GOAL OF THE EXERCISE: From the entries below, copy each line in which the word "Given" occurs.

Collected data
○ ○ ○ ○
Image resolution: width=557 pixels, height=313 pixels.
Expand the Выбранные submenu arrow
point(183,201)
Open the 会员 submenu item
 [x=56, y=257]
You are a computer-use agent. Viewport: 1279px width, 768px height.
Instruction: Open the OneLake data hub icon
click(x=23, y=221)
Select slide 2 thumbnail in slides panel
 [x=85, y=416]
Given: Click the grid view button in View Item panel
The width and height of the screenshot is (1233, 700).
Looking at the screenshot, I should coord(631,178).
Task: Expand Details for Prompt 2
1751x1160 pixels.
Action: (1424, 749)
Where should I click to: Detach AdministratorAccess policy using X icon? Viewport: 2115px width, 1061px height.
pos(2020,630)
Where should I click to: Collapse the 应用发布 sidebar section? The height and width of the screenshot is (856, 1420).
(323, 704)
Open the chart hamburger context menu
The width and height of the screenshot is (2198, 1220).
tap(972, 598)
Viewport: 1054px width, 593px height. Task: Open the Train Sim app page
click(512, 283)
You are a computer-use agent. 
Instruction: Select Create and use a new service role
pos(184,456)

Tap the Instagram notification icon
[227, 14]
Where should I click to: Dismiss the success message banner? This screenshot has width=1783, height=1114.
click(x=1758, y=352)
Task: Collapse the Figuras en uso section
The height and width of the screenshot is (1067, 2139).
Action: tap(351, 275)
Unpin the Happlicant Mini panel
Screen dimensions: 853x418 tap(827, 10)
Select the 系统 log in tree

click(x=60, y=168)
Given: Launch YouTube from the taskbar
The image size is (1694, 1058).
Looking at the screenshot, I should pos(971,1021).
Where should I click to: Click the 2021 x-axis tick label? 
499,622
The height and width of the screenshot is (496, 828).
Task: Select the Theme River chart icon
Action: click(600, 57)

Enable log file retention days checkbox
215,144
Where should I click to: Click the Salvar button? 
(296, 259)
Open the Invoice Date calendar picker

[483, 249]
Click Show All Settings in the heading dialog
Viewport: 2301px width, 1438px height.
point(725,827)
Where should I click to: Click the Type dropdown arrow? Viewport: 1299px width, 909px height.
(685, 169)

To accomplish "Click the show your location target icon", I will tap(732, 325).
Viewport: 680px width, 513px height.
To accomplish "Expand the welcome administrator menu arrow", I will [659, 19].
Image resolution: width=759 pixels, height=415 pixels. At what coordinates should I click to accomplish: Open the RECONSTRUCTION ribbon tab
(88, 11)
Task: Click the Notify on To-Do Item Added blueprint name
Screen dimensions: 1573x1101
○ ○ ○ ○
ANSWER TO THIS EXERCISE:
Given: Click the grid view button in View Item panel
Given: Launch YouTube from the taskbar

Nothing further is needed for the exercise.